### Quoted passage

Guitar-TECHS: An Electric Guitar Dataset Covering Techniques, Musical Excerpts, Chords and Scales Using a Diverse Array of Hardware
Abstract
Guitar-related machine listening research involves tasks like timbre transfer, performance generation, and automatic transcription. However, small datasets often limit model robustness due to insufficient acoustic diversity and musical content. To address these issues, we introduce Guitar-TECHS, a comprehensive dataset featuring a variety of guitar techniques, musical excerpts, chords, and scales. These elements are performed by diverse musicians across various recording settings. Guitar-TECHS incorporates recordings from two stereo microphones: an egocentric microphone positioned on the performer's head and an exocentric microphone placed in front of the performer. It also includes direct input recordings and microphoned amplifier outputs, offering a wide spectrum of audio inputs and recording qualities. All signals and MIDI labels are properly synchronized. Its multi-perspective and multi-modal content makes Guitar-TECHS a valuable resource for advancing data-driven guitar research, and to develop robust guitar listening algorithms. We provide empirical data to demonstrate the dataset's effectiveness in training robust models for Guitar Tablature Transcription.

### Data section
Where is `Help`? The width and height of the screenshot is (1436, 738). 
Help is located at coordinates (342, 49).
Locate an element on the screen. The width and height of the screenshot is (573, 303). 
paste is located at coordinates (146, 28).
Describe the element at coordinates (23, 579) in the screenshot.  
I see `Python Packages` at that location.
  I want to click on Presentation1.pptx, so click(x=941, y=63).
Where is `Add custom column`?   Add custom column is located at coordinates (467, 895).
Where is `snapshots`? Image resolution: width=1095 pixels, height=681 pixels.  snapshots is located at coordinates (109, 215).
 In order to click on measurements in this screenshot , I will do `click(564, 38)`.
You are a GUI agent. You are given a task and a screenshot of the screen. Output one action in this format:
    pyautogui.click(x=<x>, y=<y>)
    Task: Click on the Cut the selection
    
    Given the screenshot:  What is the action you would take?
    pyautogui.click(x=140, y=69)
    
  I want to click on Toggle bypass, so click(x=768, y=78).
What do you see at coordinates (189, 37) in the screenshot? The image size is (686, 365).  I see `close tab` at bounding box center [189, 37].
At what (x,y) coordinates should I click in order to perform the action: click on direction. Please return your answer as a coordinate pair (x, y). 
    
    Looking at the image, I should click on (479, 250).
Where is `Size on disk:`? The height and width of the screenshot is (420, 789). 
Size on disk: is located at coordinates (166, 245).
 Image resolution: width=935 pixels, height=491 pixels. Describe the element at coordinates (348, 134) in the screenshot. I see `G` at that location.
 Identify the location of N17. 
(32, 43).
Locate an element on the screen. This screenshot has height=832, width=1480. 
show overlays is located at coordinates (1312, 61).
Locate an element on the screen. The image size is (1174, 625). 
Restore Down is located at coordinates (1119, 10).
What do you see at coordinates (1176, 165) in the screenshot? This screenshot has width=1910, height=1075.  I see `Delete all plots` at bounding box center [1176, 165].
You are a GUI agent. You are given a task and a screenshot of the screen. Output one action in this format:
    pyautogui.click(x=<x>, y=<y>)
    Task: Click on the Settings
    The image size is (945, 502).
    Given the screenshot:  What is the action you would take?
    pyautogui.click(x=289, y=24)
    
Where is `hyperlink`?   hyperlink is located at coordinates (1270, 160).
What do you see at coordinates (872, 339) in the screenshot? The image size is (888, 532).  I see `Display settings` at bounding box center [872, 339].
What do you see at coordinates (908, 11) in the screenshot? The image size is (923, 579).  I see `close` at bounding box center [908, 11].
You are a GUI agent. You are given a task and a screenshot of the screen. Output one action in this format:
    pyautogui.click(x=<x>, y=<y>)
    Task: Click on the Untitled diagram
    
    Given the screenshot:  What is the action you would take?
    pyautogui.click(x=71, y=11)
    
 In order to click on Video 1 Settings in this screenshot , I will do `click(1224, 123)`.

### Aim of the exercise
Copy out the full Guitar-TECHS abstract, title included, word for word. Rely only on the Guitar-TECHS abstract, not on the material.

### Response area
Guitar-TECHS: An Electric Guitar Dataset Covering Techniques, Musical Excerpts, Chords and Scales Using a Diverse Array of Hardware
Abstract
Guitar-related machine listening research involves tasks like timbre transfer, performance generation, and automatic transcription. However, small datasets often limit model robustness due to insufficient acoustic diversity and musical content. To address these issues, we introduce Guitar-TECHS, a comprehensive dataset featuring a variety of guitar techniques, musical excerpts, chords, and scales. These elements are performed by diverse musicians across various recording settings. Guitar-TECHS incorporates recordings from two stereo microphones: an egocentric microphone positioned on the performer's head and an exocentric microphone placed in front of the performer. It also includes direct input recordings and microphoned amplifier outputs, offering a wide spectrum of audio inputs and recording qualities. All signals and MIDI labels are properly synchronized. Its multi-perspective and multi-modal content makes Guitar-TECHS a valuable resource for advancing data-driven guitar research, and to develop robust guitar listening algorithms. We provide empirical data to demonstrate the dataset's effectiveness in training robust models for Guitar Tablature Transcription.